Entries for locating text and elements
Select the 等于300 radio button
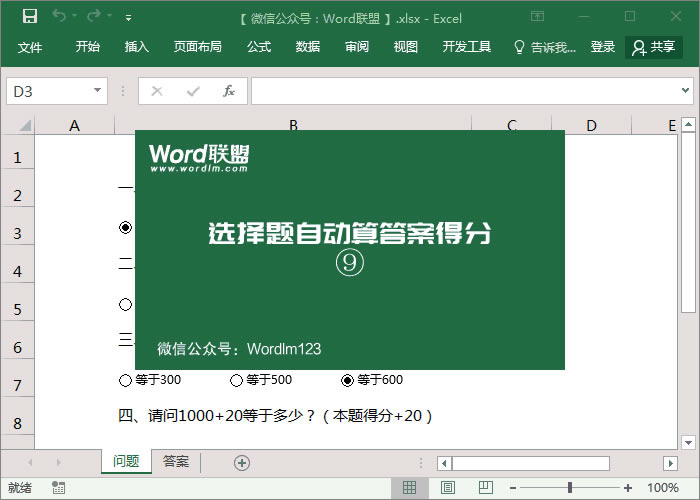The image size is (700, 500). click(125, 380)
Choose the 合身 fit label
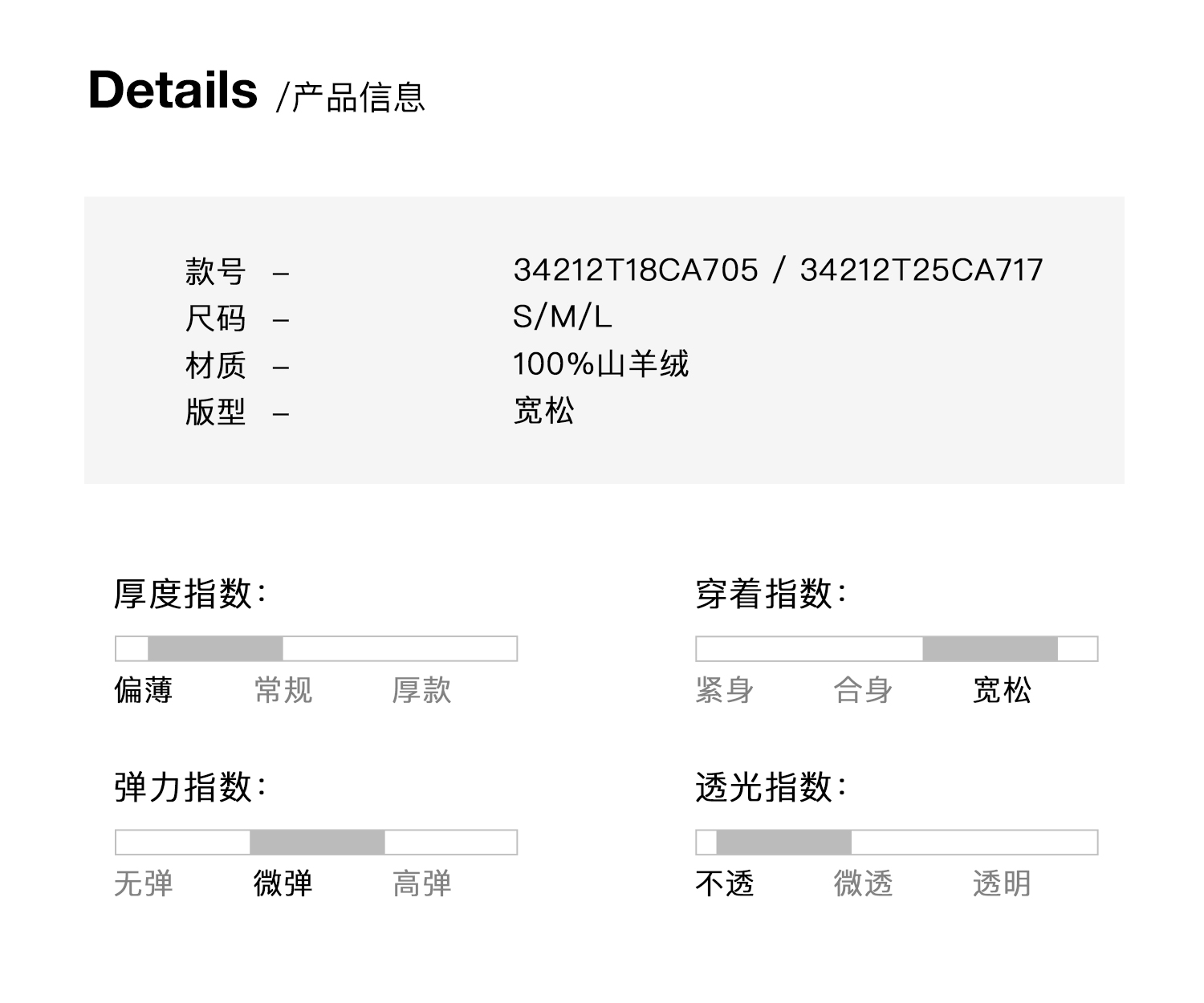This screenshot has width=1204, height=1003. click(863, 690)
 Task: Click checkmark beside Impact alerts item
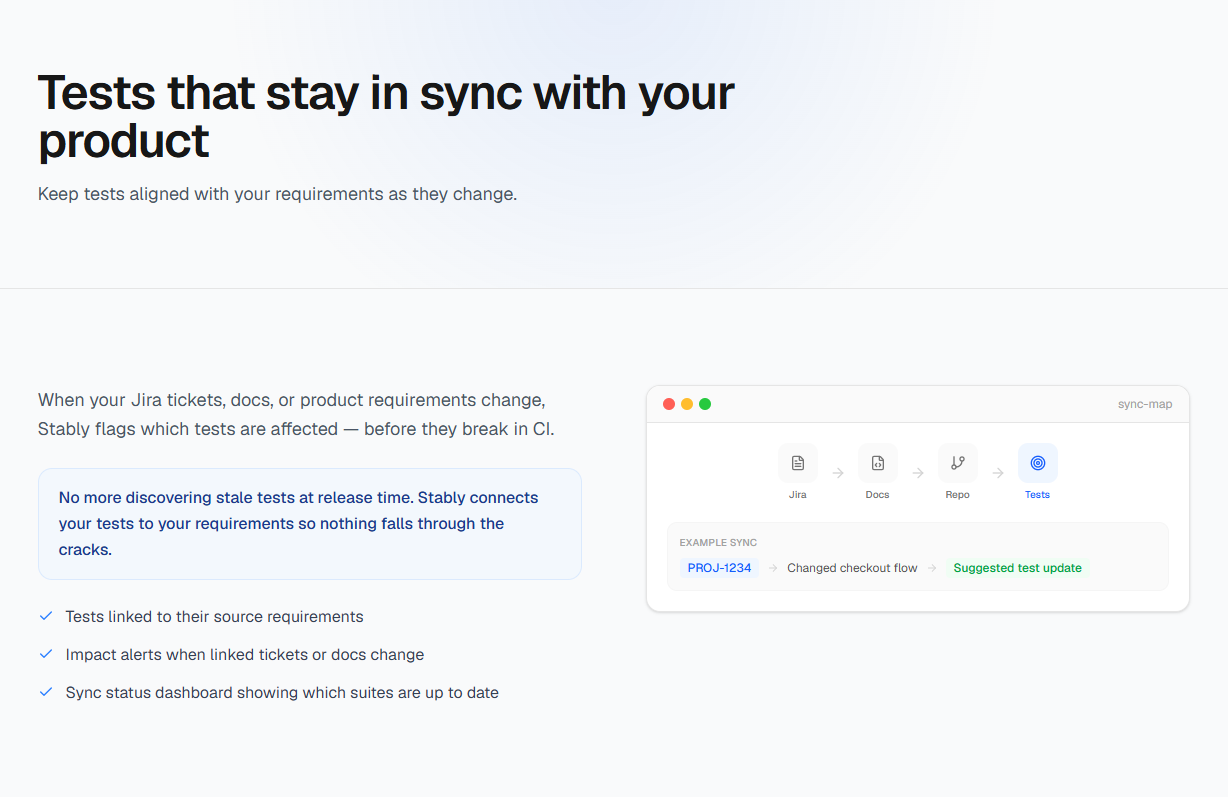(x=45, y=654)
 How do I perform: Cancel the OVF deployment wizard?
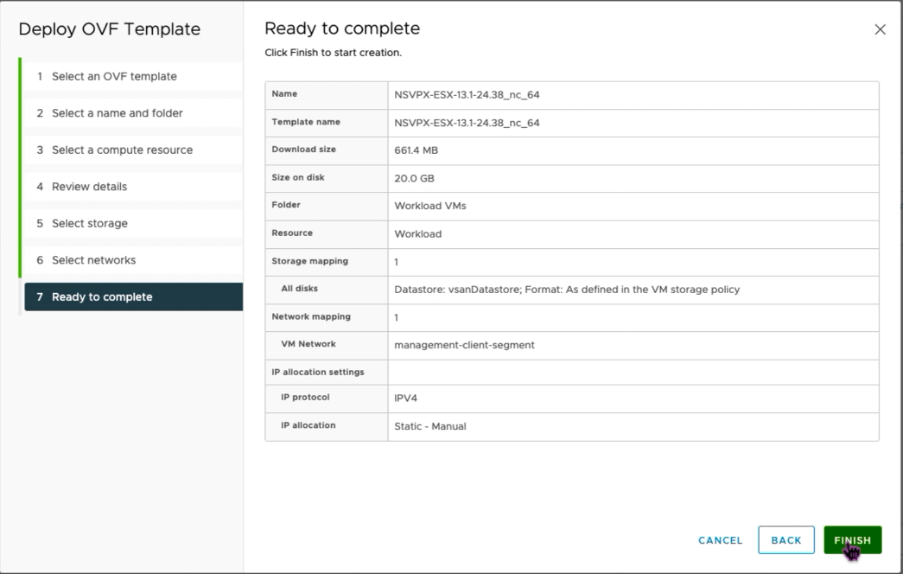tap(720, 540)
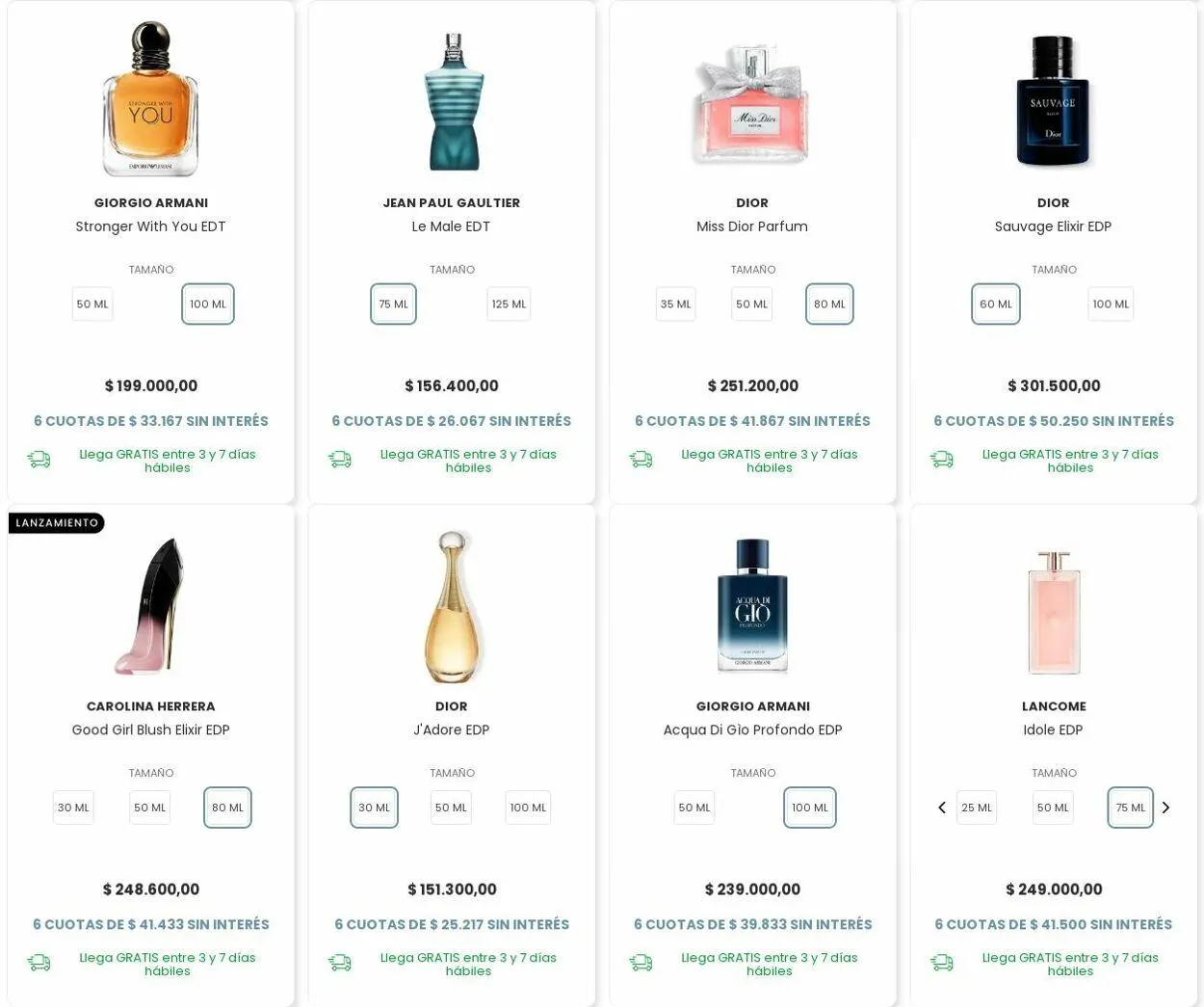Click the delivery truck icon on J'Adore card
The width and height of the screenshot is (1204, 1007).
pyautogui.click(x=340, y=963)
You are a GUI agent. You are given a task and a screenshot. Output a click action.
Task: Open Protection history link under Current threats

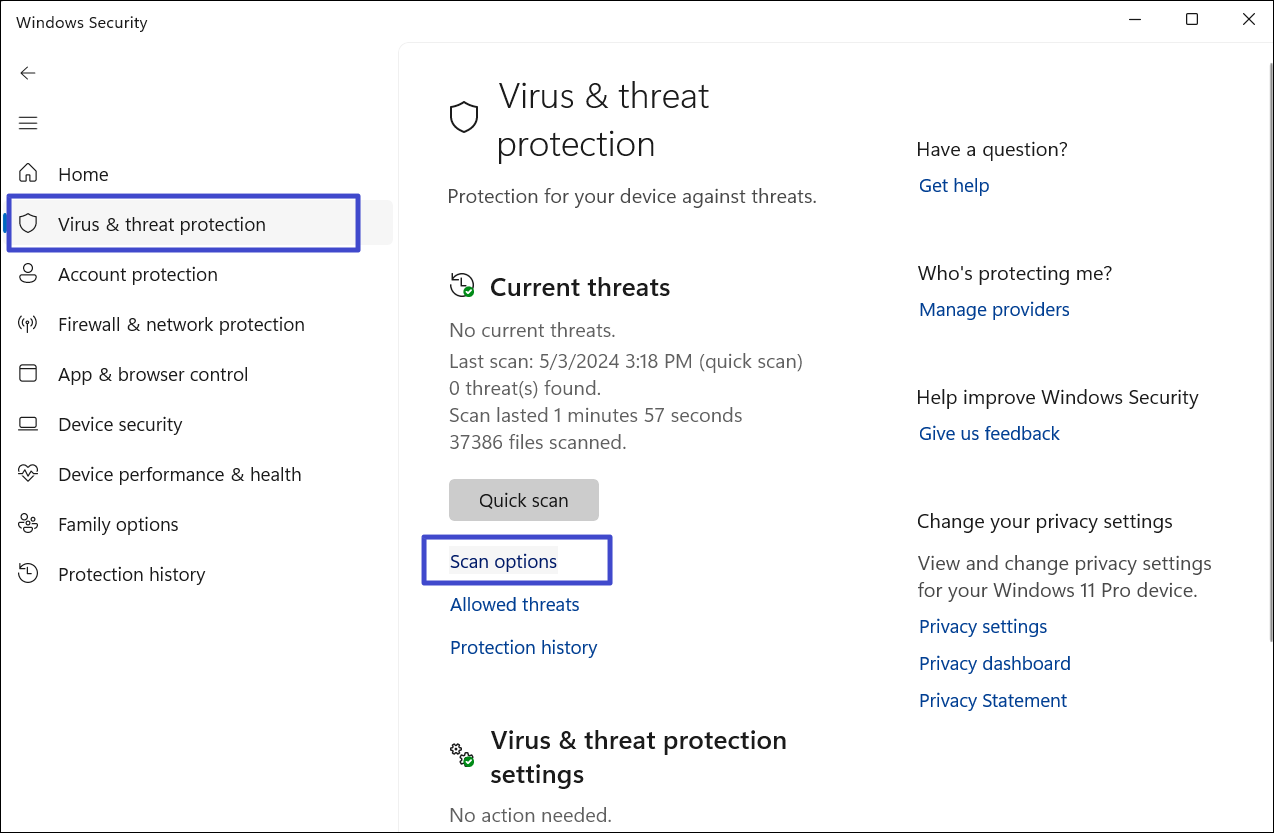pyautogui.click(x=523, y=647)
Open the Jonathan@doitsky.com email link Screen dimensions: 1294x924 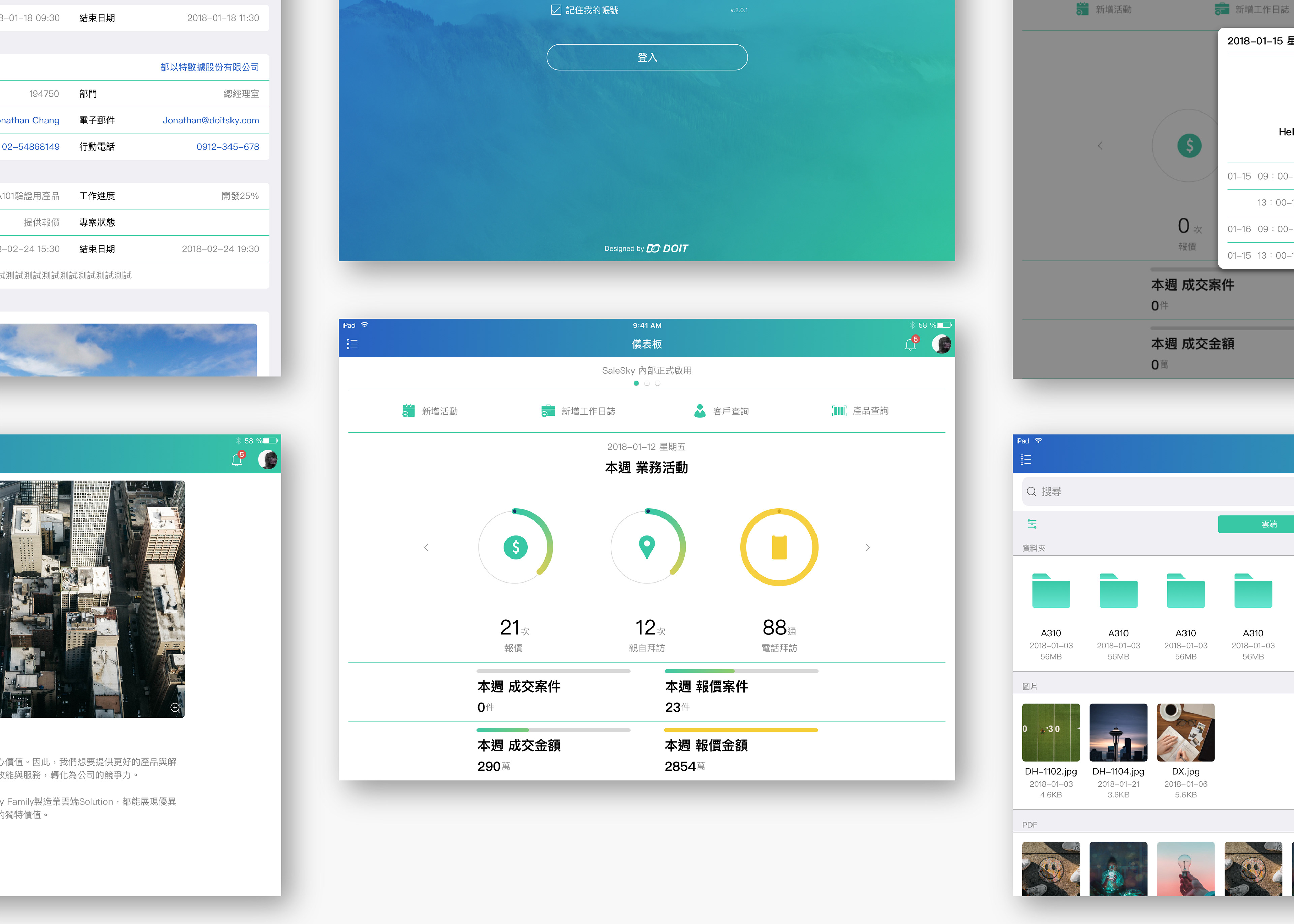211,120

### WHAT IS REQUIRED:
Transcribe the lines from the start of the records above through the line holding "(x=45, y=654)", both ends included. Leave the pictures out.

### EXERCISE SOLUTION:
Select the 等于300 radio button
The image size is (700, 500). click(125, 380)
Choose the 合身 fit label
This screenshot has width=1204, height=1003. click(863, 690)
 Task: Click checkmark beside Impact alerts item
(x=45, y=654)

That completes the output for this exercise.